• [Task item]:
Reproduce the portion of the post on writing and internet preoccupation between "Preoccupied With Writing" and "next several weeks.", inclusive.

Preoccupied With Writing and a Lesson On Imagery: Changing My Main Activity For the Next Few Months
I've decided it: I'm not going to put much effort into my writing (because that would make it less enjoyable), but, I'm going to make non-fiction creative writing my main task for the next several weeks.
This arose out of a desire not to be "preoccupied with the internet." My current therapist hasn't said anything about this, but, I checked out the website of one of my therapists from when I was a teenager, and he lists "internet preoccupation" as a key mental wellness issue that he treats patients for. Thus, I was convinced--I need to turn off the internet for most of the day.
I ruminated on the idea somewhat. In my one creative non-fiction class I took in college, the professor, Prof. Colin Rafferty, mentioned rumination, perhaps hinting at its power in the development of non-fiction ideas you may want to write about, whether for money or just for fun, as I am writing now. Anyway, the rumination told me: I need to get preoccupied *with something else*.
The first thing I thought of was fiction. I'm reading "Never" by Ken Follett. I also considered doing more economics reading and research...but the problem with that is, I never get credit, and it's so huge in a way that I need to just sit and wait until my last large batch of research and ideas has been "processed" by someone, leading to me getting at least credit and recognition.

• [Items listed in a dataset]:

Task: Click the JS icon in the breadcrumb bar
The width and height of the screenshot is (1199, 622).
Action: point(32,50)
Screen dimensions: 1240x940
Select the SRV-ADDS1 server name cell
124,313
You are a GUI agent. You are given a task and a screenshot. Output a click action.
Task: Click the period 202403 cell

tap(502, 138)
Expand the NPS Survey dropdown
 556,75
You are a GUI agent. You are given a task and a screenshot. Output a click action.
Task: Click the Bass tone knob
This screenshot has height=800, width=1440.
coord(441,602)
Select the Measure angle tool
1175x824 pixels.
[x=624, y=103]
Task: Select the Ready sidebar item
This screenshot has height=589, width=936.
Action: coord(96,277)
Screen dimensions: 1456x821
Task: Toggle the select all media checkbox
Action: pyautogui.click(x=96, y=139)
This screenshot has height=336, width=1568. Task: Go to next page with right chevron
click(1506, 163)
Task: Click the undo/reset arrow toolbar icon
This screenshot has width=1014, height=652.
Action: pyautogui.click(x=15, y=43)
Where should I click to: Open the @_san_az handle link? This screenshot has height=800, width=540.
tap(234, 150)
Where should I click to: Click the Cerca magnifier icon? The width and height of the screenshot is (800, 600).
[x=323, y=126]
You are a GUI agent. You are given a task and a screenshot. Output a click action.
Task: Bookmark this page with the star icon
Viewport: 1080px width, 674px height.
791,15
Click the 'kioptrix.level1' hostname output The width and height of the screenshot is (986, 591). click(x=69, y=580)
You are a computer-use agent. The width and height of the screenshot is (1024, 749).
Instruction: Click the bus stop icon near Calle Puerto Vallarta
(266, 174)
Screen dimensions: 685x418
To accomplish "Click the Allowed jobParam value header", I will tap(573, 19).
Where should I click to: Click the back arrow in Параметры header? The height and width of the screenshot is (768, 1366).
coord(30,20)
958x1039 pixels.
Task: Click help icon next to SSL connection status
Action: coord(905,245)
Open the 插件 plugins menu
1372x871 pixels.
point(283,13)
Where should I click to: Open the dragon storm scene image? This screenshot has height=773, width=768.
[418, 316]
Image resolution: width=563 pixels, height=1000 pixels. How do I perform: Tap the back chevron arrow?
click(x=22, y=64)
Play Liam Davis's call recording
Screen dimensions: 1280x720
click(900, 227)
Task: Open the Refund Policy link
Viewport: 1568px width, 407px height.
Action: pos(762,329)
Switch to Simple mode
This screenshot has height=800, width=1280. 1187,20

• [Your solution]:
Preoccupied With Writing and a Lesson On Imagery: Changing My Main Activity For the Next Few Months
I've decided it: I'm not going to put much effort into my writing (because that would make it less enjoyable), but, I'm going to make non-fiction creative writing my main task for the next several weeks.